TASK REQUIREMENTS
Up to and including the line containing "Task: Click the green", retype each line of the listing below exactly, beginning with the first.

-=-=-=-=-

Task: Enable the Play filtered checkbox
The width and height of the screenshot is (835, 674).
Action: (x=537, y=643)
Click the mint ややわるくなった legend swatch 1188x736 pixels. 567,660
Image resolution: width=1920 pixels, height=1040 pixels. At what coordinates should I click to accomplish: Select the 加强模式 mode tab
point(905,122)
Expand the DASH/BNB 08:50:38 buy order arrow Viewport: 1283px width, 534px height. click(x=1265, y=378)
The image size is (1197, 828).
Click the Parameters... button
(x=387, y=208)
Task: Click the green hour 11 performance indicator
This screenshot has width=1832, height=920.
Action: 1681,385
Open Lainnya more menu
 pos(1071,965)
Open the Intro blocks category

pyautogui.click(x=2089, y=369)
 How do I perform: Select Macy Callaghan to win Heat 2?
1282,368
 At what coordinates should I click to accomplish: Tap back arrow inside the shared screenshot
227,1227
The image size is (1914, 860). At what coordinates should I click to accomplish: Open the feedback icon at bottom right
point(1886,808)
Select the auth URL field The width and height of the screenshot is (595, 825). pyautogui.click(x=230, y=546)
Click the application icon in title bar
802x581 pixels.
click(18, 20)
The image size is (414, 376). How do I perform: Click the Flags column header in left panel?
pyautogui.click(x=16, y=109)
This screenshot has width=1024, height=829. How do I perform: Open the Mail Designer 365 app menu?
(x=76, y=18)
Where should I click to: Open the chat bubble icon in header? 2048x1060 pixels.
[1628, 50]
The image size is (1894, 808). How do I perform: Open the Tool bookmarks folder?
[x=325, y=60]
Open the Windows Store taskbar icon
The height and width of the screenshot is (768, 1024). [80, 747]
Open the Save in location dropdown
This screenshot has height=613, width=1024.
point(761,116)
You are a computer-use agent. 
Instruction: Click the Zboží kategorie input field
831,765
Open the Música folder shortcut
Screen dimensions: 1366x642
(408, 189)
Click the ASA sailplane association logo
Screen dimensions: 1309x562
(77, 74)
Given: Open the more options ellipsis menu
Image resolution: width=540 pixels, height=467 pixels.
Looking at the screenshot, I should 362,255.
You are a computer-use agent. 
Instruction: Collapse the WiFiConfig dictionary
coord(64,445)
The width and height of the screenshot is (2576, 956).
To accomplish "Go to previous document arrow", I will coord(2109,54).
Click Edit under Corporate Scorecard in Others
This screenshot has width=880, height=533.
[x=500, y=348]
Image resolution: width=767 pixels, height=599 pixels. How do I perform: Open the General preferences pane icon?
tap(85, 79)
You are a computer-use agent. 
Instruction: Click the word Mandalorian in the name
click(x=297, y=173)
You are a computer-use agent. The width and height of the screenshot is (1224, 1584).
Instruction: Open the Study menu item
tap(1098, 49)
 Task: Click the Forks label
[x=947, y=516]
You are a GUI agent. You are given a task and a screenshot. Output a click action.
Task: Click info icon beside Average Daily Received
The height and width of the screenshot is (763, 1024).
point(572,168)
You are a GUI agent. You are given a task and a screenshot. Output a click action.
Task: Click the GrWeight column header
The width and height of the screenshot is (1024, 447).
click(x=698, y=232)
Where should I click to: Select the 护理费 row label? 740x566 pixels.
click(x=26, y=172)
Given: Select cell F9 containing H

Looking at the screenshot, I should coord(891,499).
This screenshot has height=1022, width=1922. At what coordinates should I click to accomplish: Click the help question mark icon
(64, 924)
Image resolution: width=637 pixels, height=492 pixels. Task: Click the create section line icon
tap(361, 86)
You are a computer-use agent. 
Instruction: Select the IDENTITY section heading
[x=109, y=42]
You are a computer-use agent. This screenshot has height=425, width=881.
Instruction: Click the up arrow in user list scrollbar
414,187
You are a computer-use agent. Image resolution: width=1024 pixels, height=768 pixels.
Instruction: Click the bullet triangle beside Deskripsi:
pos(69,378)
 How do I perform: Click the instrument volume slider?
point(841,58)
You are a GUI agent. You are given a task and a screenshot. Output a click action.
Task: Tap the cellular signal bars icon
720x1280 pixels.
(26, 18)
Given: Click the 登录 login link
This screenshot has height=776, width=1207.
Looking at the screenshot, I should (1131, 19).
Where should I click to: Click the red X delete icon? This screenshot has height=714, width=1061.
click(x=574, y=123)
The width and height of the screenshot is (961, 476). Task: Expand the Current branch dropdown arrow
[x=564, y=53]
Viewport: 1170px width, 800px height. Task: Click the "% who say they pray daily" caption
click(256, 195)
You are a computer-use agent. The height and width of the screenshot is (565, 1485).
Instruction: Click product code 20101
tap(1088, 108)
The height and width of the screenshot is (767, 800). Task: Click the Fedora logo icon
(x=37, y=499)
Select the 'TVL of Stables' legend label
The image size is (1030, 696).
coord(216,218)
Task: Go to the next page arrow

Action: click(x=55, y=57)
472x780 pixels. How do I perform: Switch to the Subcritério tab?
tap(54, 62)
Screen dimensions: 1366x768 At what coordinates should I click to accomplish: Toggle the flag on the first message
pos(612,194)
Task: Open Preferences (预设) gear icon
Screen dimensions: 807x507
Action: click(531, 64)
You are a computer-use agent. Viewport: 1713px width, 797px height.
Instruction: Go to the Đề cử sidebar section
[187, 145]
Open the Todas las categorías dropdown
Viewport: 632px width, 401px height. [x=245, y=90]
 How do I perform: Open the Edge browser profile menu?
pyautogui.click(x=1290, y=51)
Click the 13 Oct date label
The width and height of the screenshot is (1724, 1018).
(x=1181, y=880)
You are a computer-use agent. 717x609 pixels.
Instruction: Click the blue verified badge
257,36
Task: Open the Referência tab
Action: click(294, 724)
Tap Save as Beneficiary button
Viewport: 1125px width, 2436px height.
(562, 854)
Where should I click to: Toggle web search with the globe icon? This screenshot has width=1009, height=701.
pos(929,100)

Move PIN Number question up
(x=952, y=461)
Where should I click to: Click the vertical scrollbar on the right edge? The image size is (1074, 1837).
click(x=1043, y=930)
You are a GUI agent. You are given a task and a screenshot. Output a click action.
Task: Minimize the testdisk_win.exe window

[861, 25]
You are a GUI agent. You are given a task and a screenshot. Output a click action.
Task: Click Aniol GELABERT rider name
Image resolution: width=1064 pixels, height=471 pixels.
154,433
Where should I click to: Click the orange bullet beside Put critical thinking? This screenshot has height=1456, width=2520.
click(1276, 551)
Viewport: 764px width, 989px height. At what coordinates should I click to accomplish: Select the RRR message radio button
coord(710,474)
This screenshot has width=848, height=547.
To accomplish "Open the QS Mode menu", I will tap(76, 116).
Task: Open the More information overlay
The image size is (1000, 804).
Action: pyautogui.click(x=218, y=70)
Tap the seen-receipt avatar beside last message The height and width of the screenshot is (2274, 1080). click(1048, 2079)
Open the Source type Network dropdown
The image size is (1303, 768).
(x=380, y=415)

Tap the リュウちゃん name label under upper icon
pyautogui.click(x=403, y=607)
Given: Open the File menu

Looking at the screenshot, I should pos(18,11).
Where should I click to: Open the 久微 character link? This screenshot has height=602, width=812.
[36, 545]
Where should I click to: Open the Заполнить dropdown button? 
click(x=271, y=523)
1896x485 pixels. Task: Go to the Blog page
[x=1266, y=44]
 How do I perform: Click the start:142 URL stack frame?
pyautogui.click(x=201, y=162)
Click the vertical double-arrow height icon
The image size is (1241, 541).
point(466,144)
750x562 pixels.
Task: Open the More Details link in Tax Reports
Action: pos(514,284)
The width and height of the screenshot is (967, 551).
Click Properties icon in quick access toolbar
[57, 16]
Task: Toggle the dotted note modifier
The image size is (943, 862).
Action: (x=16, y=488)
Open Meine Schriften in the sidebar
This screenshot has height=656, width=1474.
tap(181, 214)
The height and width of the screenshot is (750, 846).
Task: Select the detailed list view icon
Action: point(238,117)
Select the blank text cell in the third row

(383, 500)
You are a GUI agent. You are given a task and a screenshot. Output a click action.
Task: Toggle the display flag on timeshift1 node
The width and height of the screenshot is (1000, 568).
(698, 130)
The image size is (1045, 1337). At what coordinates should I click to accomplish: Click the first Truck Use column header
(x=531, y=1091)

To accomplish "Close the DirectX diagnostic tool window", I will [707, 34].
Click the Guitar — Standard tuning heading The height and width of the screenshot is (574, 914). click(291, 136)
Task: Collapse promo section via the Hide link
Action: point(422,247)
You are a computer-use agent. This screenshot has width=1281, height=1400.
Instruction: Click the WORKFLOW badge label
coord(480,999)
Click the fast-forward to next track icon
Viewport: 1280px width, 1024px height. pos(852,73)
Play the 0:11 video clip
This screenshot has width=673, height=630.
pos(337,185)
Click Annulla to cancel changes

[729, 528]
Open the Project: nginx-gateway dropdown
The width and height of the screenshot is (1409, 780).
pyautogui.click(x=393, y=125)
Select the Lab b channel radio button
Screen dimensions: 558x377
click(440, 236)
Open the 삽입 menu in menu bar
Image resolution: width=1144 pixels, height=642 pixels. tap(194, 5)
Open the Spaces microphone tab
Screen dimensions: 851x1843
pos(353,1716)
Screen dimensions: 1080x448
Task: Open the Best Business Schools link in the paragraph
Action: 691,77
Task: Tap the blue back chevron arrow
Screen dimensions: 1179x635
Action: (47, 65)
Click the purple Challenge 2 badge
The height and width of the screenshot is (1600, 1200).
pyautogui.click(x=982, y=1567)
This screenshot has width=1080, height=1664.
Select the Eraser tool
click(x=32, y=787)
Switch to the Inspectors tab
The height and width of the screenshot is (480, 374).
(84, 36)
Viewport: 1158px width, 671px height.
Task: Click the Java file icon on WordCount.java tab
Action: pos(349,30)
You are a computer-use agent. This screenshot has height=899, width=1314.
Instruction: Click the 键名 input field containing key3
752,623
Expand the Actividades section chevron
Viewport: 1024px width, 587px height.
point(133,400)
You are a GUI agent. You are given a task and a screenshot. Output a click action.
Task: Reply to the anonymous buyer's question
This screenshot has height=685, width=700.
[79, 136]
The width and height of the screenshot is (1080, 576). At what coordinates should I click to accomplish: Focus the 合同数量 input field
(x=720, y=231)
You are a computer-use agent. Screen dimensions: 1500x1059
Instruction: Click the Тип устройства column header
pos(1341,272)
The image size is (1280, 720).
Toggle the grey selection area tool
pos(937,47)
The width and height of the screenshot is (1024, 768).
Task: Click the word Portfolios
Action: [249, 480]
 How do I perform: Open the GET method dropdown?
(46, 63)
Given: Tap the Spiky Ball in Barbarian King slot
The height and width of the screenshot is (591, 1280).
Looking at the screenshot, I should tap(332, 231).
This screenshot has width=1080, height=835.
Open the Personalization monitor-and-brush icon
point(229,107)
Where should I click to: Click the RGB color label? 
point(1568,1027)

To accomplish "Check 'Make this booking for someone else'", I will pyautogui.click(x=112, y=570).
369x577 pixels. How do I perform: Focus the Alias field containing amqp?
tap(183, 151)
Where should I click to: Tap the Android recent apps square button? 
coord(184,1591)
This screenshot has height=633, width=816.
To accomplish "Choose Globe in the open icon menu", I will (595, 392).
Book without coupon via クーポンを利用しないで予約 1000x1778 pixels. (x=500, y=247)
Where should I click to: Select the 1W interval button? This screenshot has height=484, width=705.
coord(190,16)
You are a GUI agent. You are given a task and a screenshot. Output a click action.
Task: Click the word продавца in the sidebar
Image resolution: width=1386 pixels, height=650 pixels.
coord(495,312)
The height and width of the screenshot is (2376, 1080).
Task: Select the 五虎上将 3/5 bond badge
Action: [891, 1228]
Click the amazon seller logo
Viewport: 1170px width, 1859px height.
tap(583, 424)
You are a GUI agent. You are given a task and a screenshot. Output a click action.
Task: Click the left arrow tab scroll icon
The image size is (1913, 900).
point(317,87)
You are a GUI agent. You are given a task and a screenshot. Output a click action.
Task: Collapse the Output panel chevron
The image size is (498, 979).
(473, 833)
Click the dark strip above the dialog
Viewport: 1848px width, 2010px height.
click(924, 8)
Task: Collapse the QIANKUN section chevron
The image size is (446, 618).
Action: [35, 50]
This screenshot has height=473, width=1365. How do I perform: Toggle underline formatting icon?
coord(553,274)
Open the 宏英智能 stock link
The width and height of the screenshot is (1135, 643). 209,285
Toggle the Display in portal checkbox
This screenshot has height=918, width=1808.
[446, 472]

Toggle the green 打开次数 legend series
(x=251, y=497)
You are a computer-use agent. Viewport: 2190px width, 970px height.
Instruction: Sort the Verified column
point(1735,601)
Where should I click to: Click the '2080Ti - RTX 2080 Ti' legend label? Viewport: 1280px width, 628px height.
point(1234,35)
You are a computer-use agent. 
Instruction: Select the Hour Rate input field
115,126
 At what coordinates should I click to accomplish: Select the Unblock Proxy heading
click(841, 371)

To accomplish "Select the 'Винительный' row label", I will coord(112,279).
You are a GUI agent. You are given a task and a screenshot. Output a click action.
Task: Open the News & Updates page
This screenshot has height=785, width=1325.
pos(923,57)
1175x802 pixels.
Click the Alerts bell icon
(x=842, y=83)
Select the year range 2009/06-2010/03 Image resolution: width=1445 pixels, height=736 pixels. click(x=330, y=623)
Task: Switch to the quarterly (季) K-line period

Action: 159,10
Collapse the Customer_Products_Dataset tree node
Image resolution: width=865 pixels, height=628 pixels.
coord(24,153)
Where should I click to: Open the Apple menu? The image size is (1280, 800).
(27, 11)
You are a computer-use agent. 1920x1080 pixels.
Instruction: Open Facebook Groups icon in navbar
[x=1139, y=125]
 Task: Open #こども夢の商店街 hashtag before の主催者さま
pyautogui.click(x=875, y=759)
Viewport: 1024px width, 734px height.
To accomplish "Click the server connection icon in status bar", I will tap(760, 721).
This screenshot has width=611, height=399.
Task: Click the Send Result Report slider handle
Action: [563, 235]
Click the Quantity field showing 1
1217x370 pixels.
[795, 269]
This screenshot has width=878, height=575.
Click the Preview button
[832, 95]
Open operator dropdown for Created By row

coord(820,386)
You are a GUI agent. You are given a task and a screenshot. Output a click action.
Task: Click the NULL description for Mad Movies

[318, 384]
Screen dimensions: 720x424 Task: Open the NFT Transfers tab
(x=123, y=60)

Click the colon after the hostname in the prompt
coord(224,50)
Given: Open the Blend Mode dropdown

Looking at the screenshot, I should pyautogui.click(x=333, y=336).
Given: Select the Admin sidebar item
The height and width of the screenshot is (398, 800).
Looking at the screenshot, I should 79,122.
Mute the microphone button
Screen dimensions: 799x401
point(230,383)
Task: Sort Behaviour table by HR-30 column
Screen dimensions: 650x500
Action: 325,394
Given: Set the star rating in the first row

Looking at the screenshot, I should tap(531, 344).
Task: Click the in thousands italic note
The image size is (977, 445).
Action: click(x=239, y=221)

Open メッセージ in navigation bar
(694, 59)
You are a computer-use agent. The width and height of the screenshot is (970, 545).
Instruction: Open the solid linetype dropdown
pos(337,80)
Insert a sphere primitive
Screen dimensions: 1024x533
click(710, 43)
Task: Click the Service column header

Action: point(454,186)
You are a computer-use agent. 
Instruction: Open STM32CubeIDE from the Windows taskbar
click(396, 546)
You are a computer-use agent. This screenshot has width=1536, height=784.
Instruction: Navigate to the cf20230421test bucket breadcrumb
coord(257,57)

-=-=-=-=-

ANSWER TO THE EXERCISE
Task: Enable the Play filtered checkbox
The width and height of the screenshot is (835, 674).
Action: (x=537, y=643)
Click the mint ややわるくなった legend swatch 1188x736 pixels. 567,660
Image resolution: width=1920 pixels, height=1040 pixels. At what coordinates should I click to accomplish: Select the 加强模式 mode tab
point(905,122)
Expand the DASH/BNB 08:50:38 buy order arrow Viewport: 1283px width, 534px height. click(x=1265, y=378)
The image size is (1197, 828).
Click the Parameters... button
(x=387, y=208)
Task: Click the green hour 11 performance indicator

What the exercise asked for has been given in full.